There are four intersecting answers to this question. First: I enjoy my work, and I work at a naturally quick pace. Everyone’s got a different natural tempo; my parents say I was born on fast-forward.
Second: Although I’ve done all of those things at various times, I don’t think I’ve ever done them all simultaneously. When my children were smaller I taught more and wrote less, and didn’t have a publishing company. Now that I’ve got a publishing company and a busier writing career, I’ve taken a teaching leave from William and Mary (I’m a “research associate” right now, which means I can keep my faculty privileges without teaching—I couldn’t function without my year-long-checkout-no-limit-no-overdue-fees faculty card). I’m still active in my church community, but I’ve limited my involvement to one major volunteer role and I’m getting more ruthless about declining every other opportunity. And as for the doctorate—well, I’m thirty-eight, and I’ve just finished my dissertation defense, which is not exactly fast-track. It takes longer when you’re leading a regular grown-up life.

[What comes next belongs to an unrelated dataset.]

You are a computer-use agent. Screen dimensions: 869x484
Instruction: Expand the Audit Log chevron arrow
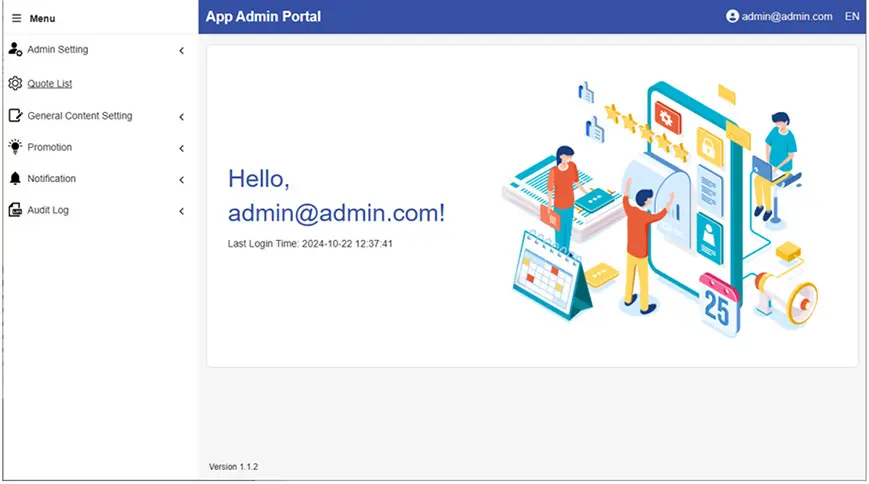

Third: I have a lot of help. My husband has a flexible schedule and does a good part of the home schooling; we divide our work and family responsibilities between us. We both parent, we both work, I do the cooking and he does the grocery shopping. My mother has taught all of the children how to read and continues to work with the younger two. My father manages the farm and is the CEO of the publishing company—I handle the creative end, and he handles the business end. Plus my mother and I share a housekeeper, and I have a personal assistant who comes in once a week to get me organized and do all the random things (from dry cleaning to library runs) that I haven’t gotten around to. No working wife and mother does it all—she hires help, or else decides what to leave undone.
Fourth: I am the Schedule Queen. I have a master family calendar that I keep both in a Daytimer and on my iCal—the iCal also has all my work deadlines on it, so that I don’t schedule a family vacation and a manuscript delivery for the same week. Our days run on a very regular pattern: the kids always know what they’re supposed to be doing, which parent is on kid duty and which is working, and what the next part of the day holds. Unless I’m on vacation, I’m up by 6 AM, go running, shower, and either get to work or start on my day with the kids by 8 AM. We have lunch, regular afternoon alone time/rest time, regular bedtimes. That may sound a little Von Trappish, but it sure lends itself to peace and order. (Also we have one day a week where we all sit around in our bathrobes and eat popcorn for breakfast if we feel like it.)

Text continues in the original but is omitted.